Popculture-Fan und FM4 Heartbeat-moderierende Musikjournalistin.

25. 10. 2015 - 11:52

Statt Gänsehaut pur eher desolate Stimmung

Die erratische US-Indierock-Ikone Cat Power spielte erstmals ein Konzert in Österreich.

FM4 Musik

Konzertreviews, Bandinterviews und frischer Sound auf

Es gibt Konzerte, zu denen geht man nicht einfach, nein, man pilgert hin, denn der oder die Künstlerin auf der Bühne ist eine wirklich geliebte, eine hochverehrte, ja, eine Art Heiligen-Figur gar. Cat Power ist so eine Figur. Chan "Cat Power" Marshall stammt aus dem Süden der USA, aus Georgia, wo Religion auch präsenter ist als etwa in anderen Teilen Nordamerikas, da passt das "Heiligen"-Bild also gewissermaßen im doppelten Sinn. Der Soul, der Gospel, der alte Blues, der ursprüngliche Folk und Country ist dort gegenwärtiger als anderswo, und Cat Power ist von klein auf beeinflusst von diesen Musikstilen und ihren dazugehörigen Lebensarten.

Cat Power

Ute Hölzl / Radio FM4

Chan Marshall ist seit Mitte der 90er Jahre eine Ikone der alternativen Popmusik - eine erratische Künstlerin, immer wieder aus der Bahn geworfen von Alkohol, Drogen, psychischen Problemen und anderen Missgeschicken. Ihre Konzerte waren meist nicht das, was man unter einem Konzert versteht, es waren verkürzte Auftritte mit oft nur angespielten Liedern, Publikumsbeschimpfungen, Zusammenbrüchen. Zu einer Zeit, als so etwas wie der Heroin Chic angesagt war - also das offensichtliche Konsumieren von Heroin, angedeutet etwa durch große Magerkeit, bleiche Haut und Schatten unter den Augen - war das auf eine Art kein big deal, dass Cat Power "performte", wie sie es eben tat. Ein "troubled artist" wie sie hatte etwas Faszinierendes, was noch eine größere Bedeutung bekam, da hinter dieser Erscheinung ja eine hochtalentierte Sängerin, Songwriterin, Musikerin steckte.

Cat Power

Ute Hölzl / Radio FM4

Sterben wie Kurt Cobain, oder sich aufräumen, um die wahre Cat Power leuchten zu lassen? Chan Marshall entschied sich irgendwann schließlich für Letzteres, und dennoch befand sie sich - wieder einmal - im Krankenhaus, als ihr letztes Album, das 2012 erschienene "Sun", die Top Ten der US-Charts erreichte.

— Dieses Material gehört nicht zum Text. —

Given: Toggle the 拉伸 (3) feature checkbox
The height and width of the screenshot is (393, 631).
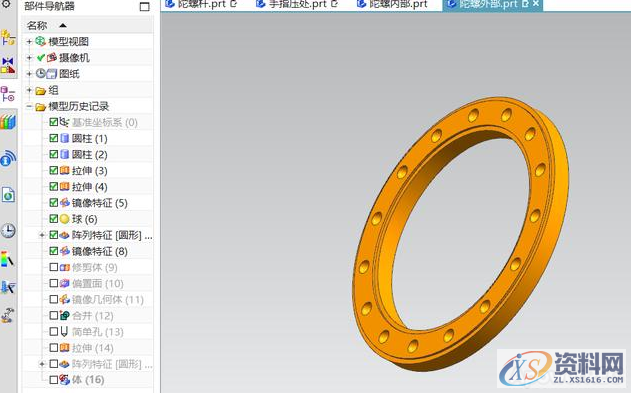Looking at the screenshot, I should tap(54, 171).
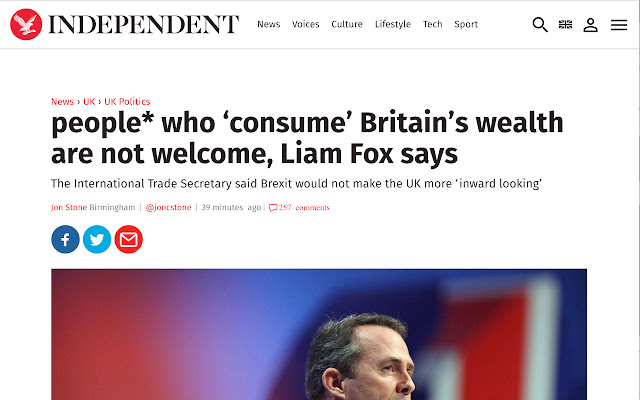The width and height of the screenshot is (640, 400).
Task: Click the Liam Fox article photo
Action: (x=319, y=334)
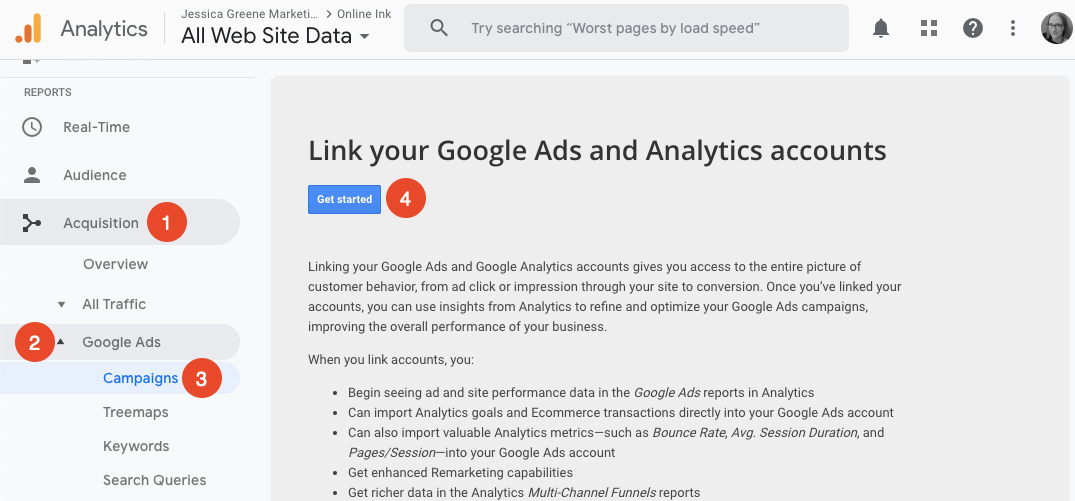Click the Google Analytics logo icon
This screenshot has width=1075, height=501.
[x=29, y=28]
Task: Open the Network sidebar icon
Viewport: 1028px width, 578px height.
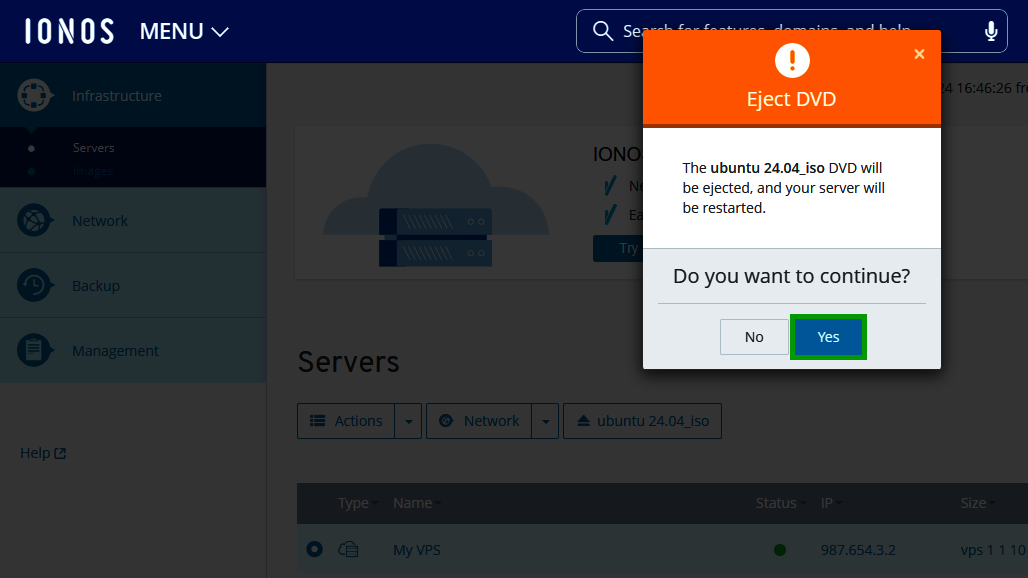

Die Trennung von US-Schauspieler Giovanni Ribisi - er ist der Schwager von Beck - hatte Chan Marshall größer zugesetzt. Ihre Europatour zum Album wurde abgesagt. Also: Erase and rewind. Setzen wir einfach dort fort, wo wir schon vor etwa zwei Jahren gewesen hätten sein können: Cat Power ist auf Tour. Interview gibt sie in Wien keines, weil es bei ihr ja vielleicht nie wirklich den Zustand des "all is well" gibt, oder einfach weil sie nicht über die - kaum vermeidbar - Vergangenheit reden möchte, sich nicht selbst analysieren möchte. Fair enough. Also, auf zu diesem Konzertabend, mit einem verstohlenen Daumendrücken in der Jackentasche, damit ja alles halten wird, alles gut läuft für Cat Power.

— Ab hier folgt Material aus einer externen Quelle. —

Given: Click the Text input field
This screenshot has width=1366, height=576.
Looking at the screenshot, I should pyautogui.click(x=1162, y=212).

Sie war tatsächlich da und hat ein Konzert gespielt. Chan Marshall aka Cat Power. Und sie hat ihre alten Haare mitgebracht: die langen braunen Haare mit den dichten Stirnfransen. Wird ja doch keine Perücke sein, durchfährt mich eine Angst, nicht wirklich gut sehend von hinten an der Seite in der Arena, wo ich stehe. Während der Aufnahmen zu "Sun" schnitt Chan Marshall ihr Haar kurz und blondierte es, mit fast schon Britney Spears-scher Radikalität und Wahnsinn, nachdem ihr Lebenspartner sie sitzen gelassen hatte.

Cat Power

Ute Hölzl / Radio FM4

Ich steige bei diesem Cat Power Konzert erst beim dritten oder vierten Song ein - Chan Marshall steht mehr als pünktlich auf der Bühne, ganz allein mit elektrischer Gitarre. Die Arena ist fast komplett voll. Zu spät, um sich durchzukämpfen bis nach vorne, wo man diese Art Wohnzimmer-Konzert wohl am besten erlebt haben muss. Die Worte "make it out alive" singt Cat Power gerade als ich reinkomme - vom Song "Hate", vom Album "The Greatest", einer der Platten aus dem Jahr 2006. Der minimalistische Sound, den Cat Power hier heute also zelebriert, ist der von ihren früheren Platten. Keine dezent-souligen Backing Vocals liegen auf ihren Songs, kein Dave Grohl sitzt an Drums, etc.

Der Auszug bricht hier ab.